Ok della Camera al riconoscimento della cefalea come malattia sociale

ROMA – Sì unanime dell’Aula della Camera al riconoscimento della cefalea primaria cronica come malattia sociale. Il testo è stato approvato a Montecitorio con 451 voti a favore ed un solo astenuto, ed ora passa al Senato.

Il provvedimento

Dispone l’accertamento della malattia, da almeno un anno, che ne attesti l’effetto invalidante tale da limitare, o compromettere gravemente, la capacità di far fronte agli impegni di famiglia e di lavoro.

Le varie forme di cefalee

Quelle riconosciute come malattia sociale sono l’emicrania cronica e ad alta frequenza; la cefalea cronica quotidiana con o senza uso eccessivo di farmaci analgesici; la cefalea a grappolo cronica; l’emicrania parossistica cronica; la cefalea nevralgiforme unilaterale di breve durata con arrossamento oculare e lacrimazione; l’emicrania continua.
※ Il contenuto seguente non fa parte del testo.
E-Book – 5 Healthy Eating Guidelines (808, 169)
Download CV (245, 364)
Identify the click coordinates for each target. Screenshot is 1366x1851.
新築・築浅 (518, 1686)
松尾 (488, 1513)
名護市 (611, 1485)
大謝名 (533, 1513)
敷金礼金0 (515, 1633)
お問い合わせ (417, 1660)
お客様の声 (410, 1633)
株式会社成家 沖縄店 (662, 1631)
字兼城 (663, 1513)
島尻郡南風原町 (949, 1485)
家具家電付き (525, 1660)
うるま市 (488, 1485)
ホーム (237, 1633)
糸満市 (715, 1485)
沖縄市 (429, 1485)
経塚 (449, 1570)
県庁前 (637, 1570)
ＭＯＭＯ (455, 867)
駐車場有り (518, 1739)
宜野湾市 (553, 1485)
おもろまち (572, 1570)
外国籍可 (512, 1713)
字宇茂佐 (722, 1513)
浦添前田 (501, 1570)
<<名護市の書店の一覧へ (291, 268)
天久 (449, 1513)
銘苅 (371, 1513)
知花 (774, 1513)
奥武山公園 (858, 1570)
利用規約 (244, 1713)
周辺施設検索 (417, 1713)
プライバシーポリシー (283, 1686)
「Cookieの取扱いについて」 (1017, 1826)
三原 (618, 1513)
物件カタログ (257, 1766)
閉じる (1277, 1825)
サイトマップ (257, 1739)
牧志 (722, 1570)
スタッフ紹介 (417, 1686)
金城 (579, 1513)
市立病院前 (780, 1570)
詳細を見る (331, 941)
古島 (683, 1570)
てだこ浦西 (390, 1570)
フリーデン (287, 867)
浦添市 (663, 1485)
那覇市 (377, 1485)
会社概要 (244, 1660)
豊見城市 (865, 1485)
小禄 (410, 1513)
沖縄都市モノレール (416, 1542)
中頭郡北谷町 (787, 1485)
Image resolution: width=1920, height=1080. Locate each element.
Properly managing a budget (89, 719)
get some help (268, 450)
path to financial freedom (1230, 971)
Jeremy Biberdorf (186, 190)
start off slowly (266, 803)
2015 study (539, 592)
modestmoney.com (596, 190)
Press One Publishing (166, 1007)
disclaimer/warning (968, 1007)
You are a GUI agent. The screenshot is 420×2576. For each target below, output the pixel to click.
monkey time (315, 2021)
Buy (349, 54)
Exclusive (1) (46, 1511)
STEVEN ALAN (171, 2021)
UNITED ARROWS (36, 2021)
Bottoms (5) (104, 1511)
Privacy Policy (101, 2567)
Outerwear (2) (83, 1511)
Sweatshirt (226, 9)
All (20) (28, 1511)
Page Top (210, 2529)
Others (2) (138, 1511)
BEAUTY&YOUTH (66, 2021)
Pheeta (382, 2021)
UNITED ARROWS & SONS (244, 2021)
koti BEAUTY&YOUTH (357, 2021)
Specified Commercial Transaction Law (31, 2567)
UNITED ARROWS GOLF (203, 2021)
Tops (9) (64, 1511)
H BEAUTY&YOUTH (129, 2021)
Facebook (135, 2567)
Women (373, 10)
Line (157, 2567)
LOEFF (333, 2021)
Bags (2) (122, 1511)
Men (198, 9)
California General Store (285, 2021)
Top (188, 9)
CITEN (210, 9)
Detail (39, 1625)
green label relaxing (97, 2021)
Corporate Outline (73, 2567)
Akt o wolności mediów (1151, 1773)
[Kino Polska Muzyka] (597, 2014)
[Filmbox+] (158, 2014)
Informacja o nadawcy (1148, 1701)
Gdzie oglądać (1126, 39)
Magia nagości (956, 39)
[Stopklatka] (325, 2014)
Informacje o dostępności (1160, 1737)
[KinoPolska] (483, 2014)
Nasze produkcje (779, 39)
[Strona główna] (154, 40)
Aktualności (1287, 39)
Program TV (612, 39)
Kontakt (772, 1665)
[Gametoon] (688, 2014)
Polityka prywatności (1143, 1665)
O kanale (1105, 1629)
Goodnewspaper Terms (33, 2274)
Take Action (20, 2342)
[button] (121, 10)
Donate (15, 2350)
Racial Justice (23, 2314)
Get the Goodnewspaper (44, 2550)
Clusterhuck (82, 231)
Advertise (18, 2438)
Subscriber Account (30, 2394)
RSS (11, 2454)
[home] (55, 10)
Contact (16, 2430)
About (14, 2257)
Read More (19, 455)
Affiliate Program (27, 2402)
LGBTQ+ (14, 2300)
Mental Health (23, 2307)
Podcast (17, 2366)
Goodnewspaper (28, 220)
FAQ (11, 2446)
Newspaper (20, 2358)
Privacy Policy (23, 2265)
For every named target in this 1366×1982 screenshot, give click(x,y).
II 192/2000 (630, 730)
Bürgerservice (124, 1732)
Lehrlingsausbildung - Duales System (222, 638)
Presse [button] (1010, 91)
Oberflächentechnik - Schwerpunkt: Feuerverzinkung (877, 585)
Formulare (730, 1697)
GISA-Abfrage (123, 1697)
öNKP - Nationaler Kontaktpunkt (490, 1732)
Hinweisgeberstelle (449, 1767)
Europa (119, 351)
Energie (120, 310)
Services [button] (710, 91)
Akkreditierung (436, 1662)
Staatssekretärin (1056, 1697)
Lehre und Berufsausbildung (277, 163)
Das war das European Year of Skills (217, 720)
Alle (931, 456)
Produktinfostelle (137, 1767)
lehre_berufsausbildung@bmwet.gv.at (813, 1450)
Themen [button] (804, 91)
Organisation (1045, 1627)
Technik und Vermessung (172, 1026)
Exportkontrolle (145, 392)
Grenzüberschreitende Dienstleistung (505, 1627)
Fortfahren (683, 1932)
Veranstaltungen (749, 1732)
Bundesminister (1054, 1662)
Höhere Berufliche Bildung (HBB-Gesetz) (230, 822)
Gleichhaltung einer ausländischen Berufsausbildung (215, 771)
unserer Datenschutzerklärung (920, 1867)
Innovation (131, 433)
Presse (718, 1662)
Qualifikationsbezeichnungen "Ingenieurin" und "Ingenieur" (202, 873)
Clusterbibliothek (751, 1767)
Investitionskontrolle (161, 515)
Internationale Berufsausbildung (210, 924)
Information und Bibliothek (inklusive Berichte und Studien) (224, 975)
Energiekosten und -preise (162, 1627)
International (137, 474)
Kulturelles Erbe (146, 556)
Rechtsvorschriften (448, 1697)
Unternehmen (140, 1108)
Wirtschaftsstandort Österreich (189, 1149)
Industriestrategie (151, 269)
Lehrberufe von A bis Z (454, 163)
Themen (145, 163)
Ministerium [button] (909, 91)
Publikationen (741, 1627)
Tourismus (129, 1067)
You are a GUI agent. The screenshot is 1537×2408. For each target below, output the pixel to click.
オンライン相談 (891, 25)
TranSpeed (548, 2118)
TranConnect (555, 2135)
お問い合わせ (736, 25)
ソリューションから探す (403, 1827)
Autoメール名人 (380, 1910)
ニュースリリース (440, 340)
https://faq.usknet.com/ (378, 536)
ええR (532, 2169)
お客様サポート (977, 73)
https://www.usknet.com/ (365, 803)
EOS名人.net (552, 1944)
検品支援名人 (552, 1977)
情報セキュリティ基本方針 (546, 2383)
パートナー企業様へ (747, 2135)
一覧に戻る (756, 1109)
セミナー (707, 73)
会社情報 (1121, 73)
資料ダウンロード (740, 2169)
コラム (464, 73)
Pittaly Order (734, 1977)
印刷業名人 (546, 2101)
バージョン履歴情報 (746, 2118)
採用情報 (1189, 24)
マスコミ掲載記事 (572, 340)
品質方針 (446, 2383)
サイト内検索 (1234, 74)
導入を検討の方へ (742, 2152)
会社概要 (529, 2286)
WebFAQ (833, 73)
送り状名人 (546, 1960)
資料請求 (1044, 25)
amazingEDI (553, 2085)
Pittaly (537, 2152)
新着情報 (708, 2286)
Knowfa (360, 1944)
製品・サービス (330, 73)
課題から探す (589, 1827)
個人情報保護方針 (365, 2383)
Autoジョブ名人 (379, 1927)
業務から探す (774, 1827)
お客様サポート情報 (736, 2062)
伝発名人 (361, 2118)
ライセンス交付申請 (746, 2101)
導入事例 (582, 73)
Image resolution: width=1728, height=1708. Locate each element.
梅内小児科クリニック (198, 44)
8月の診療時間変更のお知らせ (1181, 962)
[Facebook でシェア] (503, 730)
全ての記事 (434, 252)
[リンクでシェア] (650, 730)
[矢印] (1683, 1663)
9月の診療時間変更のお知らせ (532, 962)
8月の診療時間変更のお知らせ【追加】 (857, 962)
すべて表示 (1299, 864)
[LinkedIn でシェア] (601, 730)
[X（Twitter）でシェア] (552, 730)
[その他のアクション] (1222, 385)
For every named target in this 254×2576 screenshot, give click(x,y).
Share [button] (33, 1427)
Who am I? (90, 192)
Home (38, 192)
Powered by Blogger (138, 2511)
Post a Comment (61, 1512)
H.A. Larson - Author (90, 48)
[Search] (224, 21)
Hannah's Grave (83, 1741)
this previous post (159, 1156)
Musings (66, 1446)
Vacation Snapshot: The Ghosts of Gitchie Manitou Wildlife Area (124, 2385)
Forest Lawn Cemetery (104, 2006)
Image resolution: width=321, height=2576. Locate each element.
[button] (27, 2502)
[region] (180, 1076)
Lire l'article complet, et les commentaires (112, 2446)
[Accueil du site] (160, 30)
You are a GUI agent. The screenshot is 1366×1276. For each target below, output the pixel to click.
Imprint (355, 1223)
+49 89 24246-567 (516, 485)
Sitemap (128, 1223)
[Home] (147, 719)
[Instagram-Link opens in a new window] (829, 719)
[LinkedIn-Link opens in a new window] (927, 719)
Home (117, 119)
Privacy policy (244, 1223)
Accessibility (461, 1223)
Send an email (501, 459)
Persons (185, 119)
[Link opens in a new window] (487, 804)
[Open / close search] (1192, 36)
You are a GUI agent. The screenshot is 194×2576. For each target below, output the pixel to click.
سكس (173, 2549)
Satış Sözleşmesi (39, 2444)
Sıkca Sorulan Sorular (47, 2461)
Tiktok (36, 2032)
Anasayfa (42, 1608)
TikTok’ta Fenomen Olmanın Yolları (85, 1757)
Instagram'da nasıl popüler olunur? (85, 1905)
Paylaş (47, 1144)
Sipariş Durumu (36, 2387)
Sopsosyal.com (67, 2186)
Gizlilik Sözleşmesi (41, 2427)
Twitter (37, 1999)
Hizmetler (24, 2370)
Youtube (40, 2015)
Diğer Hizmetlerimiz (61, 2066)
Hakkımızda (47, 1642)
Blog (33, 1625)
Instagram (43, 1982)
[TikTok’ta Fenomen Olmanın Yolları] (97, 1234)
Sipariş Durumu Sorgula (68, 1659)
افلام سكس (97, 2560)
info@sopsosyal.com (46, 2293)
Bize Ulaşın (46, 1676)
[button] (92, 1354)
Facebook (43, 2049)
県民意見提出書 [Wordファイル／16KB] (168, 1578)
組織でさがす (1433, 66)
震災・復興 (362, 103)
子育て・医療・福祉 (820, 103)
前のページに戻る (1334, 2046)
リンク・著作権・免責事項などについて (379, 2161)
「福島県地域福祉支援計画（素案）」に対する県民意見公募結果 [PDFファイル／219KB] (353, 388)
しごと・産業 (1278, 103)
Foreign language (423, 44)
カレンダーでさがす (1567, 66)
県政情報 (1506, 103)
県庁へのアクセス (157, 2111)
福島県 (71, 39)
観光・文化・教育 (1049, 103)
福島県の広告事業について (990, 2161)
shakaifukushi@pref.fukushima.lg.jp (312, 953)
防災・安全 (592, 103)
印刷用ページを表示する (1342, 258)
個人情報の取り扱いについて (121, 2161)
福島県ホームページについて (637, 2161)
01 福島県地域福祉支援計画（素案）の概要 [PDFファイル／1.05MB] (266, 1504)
Il ministro della Salute dovrà emanare un decreto con i progetti per sperimentare modelli innovativi di presa in carico delle persone affette da queste forme di cefalea.

Il commento

“Oggi è una giornata importante – afferma Giuditta Pini, deputata del Pd e prima cofirmataria della legge, che è intervenuta in Aula alla Camera per la dichiarazione di voto –. L’approvazione alla Camera all’unanimità della legge che riconosce la cefalea come malattia sociale è il compimento di un lavoro durato anni. Questo è il primo passo, l’affermazione di un principio fondamentale. Non parliamo di un semplice mal di testa ma di una malattia invalidante, all’ottavo posto nel mondo secondo l’OMS che colpisce soprattutto le donne e che, in Italia, non aveva nessuna normativa di riferimento”.

I ringraziamenti

“Nel nostro Paese la cefalea primarie cronica non è ancora nell’elenco nosologico delle malattie – aggiunge la Pini –. Vorrei ringraziare i colleghi parlamentari che hanno lavorato con me alla proposta, la Società italiana studi cefalee, e soprattutto grazie alle associazioni dei pazienti. E grazie anche ai centri di cura cefalee in Italia: hanno competenze specifiche fondamentali ed è stato importante nominarli nella legge. Ora mi auguro che il Senato approvi in tempi rapidi il provvedimento”.